Florin Zeru : « DeepSeek est le symbole des ambitions chinoises qui entend s’ériger en leader mondial dans le domaine de l’intelligence artificielle. C’est le symbole des ambitions de Pékin, décidé à combler rapidement le décalage technologique qui sépare encore la Chine des Etats-Unis. Jusqu’au moment du lancement de ce produit, ces derniers avaient une longueur d’avance dans le domaine grâce à leurs sociétés phares : OpenAI, Google, Microsoft. DeepSeek est venu rabattre les cartes. »
Les données collectées sont stockées sur des serveurs chinois
L’exploit de DeepSeek est d’autant plus marquant que les Etats-Unis ont fait des mains et des pieds depuis des années pour empêcher l’accès de la Chine aux micropuces de dernières générations. Mais le souci majeur des spécialistes tient à ce petit détail : les données collectées sont stockées sur des serveurs chinois, qui se trouvent entre les mains de deux autres compagnies chinoises, comme le précise DeepSeek.
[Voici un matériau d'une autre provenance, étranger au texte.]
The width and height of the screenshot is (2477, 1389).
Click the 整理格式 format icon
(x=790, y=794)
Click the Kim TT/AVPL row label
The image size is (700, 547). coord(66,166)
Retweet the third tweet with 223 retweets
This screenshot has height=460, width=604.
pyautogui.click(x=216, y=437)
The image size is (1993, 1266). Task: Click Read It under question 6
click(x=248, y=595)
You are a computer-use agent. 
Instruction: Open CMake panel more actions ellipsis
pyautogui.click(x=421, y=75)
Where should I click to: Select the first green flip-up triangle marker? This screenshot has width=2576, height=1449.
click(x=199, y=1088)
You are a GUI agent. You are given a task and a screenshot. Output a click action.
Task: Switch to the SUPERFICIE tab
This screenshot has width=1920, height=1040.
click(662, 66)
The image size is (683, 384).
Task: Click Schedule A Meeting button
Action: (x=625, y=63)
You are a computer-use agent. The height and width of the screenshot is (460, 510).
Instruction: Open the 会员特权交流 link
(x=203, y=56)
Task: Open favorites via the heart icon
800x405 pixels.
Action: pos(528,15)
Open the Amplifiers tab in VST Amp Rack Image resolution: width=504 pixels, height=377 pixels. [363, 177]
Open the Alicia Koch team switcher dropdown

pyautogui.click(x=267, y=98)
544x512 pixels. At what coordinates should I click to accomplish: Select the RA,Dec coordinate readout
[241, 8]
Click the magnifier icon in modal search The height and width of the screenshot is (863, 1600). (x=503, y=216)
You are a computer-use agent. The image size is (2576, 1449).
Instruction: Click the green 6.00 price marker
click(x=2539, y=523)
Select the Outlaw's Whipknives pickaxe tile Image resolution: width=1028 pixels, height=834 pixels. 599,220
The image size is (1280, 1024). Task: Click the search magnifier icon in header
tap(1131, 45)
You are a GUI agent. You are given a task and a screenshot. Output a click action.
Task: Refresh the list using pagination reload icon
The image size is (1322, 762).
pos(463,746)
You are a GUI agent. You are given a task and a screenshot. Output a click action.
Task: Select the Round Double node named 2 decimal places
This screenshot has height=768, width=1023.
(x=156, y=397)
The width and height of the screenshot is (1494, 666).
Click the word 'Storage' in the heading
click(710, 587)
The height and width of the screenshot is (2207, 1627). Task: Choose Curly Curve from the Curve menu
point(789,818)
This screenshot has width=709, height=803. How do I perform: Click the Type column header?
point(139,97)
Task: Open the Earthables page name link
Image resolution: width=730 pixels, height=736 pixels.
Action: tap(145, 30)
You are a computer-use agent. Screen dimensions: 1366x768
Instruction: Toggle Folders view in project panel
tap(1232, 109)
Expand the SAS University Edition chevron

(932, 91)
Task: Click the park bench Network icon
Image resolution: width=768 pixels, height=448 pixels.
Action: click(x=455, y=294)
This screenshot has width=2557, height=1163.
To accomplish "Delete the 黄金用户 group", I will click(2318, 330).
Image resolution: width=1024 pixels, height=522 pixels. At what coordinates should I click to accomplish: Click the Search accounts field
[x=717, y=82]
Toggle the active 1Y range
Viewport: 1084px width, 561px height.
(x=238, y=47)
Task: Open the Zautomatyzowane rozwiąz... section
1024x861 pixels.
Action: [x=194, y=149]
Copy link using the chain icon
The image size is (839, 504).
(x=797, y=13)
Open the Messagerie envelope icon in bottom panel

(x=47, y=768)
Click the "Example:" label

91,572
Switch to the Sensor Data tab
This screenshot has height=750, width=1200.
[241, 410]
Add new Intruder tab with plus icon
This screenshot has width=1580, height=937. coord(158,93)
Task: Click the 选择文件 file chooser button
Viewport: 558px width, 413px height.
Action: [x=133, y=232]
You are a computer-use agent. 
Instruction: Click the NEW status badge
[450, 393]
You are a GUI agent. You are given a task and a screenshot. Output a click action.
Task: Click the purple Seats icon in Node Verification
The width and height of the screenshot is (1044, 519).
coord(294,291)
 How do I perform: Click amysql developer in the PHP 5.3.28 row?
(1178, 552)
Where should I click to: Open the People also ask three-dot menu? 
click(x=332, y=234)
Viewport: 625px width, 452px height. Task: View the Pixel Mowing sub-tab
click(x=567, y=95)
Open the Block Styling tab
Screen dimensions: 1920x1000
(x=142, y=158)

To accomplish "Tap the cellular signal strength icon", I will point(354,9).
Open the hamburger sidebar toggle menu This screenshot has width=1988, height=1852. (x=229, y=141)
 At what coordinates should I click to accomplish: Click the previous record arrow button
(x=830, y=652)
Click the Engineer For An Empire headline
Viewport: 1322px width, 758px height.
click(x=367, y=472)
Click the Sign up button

Pour comprendre la mise de cet élément, nous avons approché Flavia Durach, spécialiste en communication :
« Il ne s’agit pas seulement de ce que nous savons au sujet d’un utilisateur DeepSeek, mais de son profil général d’utilisateur d’internet. Certes, l’on peut espionner ainsi un individu à son insu. Mais plus encore, dans le cadre de cette compétition qui est de mise entre les Etats, ce sont les grandes tendances, la maîtrise de grands nombres qui est recherchée. Les informations ainsi recueillies peuvent certes servir au producteur et l’aider à améliorer son produit, mais elles peuvent aussi être recueillis à des fins moins avouables, et servir à des tentatives de manipulation, pour orienter l’opinion publique, pour orienter le vote, pour falsifier la volonté populaire, le libre arbitre. Décortiquant le profil, le comportement, les préférences, ce n’est pas sorcier. »
Mais les profils individuels peuvent à leur tour devenir la cible des tentatives des vols d’identité, des vols de données personnelles, de différents types de fraudes, rappelle Flavia Durach. En tous les cas, mettre la main sur des données personnelles c’est détenir une arme extrêmement puissante.